Die Kochs halten an den Prinzipien der Ökobewegung der siebziger Jahre fest,
als mehrheitlich nicht nur eine ökologische, sondern auch eine soziale
Lebensmittelproduktion angestrebt wurde. Doch solcherlei Produzentenromantik
wird in Zeiten des Bio-Booms ins Abseits gedrängt. Verantwortlich dafür ist
auch die Expansion der Biosupermarktketten.

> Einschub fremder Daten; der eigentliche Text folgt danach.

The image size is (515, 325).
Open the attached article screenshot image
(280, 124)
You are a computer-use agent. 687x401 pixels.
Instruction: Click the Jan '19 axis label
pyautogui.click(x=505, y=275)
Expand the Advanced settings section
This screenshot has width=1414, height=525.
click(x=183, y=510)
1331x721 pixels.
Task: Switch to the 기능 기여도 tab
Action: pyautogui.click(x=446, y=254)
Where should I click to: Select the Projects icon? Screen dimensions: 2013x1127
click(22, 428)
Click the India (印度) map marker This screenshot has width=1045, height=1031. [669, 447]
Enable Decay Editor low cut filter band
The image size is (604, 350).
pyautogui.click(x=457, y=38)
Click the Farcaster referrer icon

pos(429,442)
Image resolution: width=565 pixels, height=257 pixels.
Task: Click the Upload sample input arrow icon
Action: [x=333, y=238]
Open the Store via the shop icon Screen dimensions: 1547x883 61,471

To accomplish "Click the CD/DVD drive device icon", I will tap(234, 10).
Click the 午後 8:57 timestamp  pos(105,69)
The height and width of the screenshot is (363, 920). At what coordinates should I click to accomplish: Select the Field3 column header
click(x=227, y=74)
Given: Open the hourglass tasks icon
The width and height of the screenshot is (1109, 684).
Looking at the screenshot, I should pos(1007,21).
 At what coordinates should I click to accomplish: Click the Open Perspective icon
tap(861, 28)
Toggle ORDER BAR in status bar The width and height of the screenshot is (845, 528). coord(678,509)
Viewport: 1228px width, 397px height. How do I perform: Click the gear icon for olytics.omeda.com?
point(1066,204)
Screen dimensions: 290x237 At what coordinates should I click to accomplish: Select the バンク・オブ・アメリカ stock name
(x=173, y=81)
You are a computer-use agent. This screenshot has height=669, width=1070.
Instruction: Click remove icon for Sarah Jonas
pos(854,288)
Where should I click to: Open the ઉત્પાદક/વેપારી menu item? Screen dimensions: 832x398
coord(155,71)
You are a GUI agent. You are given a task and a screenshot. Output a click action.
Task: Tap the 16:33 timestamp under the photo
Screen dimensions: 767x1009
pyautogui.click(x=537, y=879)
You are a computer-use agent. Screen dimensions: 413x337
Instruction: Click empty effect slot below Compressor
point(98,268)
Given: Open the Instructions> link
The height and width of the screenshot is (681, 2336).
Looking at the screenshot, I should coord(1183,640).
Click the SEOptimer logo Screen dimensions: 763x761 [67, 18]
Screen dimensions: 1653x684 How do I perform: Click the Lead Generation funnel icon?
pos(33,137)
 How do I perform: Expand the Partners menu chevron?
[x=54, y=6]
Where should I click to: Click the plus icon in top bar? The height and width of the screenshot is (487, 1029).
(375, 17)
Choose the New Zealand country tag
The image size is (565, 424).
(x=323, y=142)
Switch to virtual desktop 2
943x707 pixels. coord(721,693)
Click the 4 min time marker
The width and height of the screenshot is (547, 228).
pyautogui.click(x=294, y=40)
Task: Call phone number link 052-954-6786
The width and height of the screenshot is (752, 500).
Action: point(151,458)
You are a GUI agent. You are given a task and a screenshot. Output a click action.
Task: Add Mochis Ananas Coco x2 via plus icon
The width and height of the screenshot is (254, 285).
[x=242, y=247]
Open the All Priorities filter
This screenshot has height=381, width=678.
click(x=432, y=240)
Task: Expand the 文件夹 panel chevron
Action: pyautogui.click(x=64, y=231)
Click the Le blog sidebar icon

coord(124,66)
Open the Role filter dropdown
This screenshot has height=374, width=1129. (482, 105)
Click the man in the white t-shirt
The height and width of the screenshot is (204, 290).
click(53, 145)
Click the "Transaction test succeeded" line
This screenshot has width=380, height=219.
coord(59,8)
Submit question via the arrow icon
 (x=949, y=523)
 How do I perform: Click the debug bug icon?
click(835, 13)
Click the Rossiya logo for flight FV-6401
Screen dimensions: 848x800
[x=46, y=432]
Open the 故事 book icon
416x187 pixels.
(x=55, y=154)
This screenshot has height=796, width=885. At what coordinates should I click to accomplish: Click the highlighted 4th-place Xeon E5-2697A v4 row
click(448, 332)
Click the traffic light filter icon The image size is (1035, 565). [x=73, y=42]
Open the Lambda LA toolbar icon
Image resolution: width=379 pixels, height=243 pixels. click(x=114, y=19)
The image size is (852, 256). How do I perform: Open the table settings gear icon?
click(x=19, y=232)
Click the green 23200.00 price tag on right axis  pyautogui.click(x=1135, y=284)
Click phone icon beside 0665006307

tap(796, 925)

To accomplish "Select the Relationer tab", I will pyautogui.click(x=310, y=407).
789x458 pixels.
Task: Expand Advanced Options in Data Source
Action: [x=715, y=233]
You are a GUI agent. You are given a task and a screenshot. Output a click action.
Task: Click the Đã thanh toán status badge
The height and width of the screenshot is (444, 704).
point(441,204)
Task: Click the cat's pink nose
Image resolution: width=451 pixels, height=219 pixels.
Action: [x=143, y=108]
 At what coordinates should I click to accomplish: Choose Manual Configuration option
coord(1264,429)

Diese haben einen immer größeren Anteil am Wachstum des Biomarktes in
Deutschland, dessen Anteil am gesamten Lebensmittelmarkt in Deutschland 2012
bei 3,9 Prozent lag. Wie die Agrarmarkt Informations-Gesellschaft
herausgefunden hat, liegt der Hauptanteil des Gesamtumsatzes mit Bioprodukten
zwar noch beim konventionellen Lebensmitteleinzelhandel, über den in den
vergangenen zehn Jahren der Weg der Bioprodukte zum Massenkonsum führte. Von
sieben Milliarden Euro Gesamtumsatz entfallen auf ihn 3,53 Milliarden Euro,
also gut 50 Prozent. Der Naturkostfachhandel, zu dem Bioläden und
Biosupermärkte gezählt werden, konnte in der letzten Zeit allerdings verlorenes
Terrain zurückgewinnen. Auf ihn entfallen nun 2,21 Milliarden Euro
beziehungsweise 31 Prozent.
Verantwortlich für diese Entwicklung sind vor allem die Biosupermärkte. Hier
kaufen inzwischen 40 Prozent der Kunden Biolebensmittel ein, wie eine kürzlich
veröffentlichte Studie feststellte, die vom Bundesverbraucherministerium in
Auftrag gegeben wurde. Im Jahr zuvor waren es noch 36 Prozent. Die kleineren
Bioläden geraten dabei, ebenso wie auch die Biolandwirtschaft, unter
zunehmenden Preisdruck.
Die Biosupermärkte sind in der Lage, ein breites Sortiment verhältnismäßig
kostengünstig anzubieten. Doch durch die mittlerweile etablierte
Massenproduktion nähern sich die Produktionsbedingungen in der Biobranche immer
mehr denen der konventionellen Lebensmittelindustrie an. So berichtete Spiegel
Online vorige Woche über alarmierende Zustände in norddeutschen Ställen, in
denen massenhaft Puten für den Bioverband Naturland gezüchtet werden. Fotos
zeigen die Tiere in einem erbärmlichen Zustand. Diese Bilder würden sich schon
auf dem konventionellen Markt für Lebensmittel kaum verkaufsfördernd auswirken.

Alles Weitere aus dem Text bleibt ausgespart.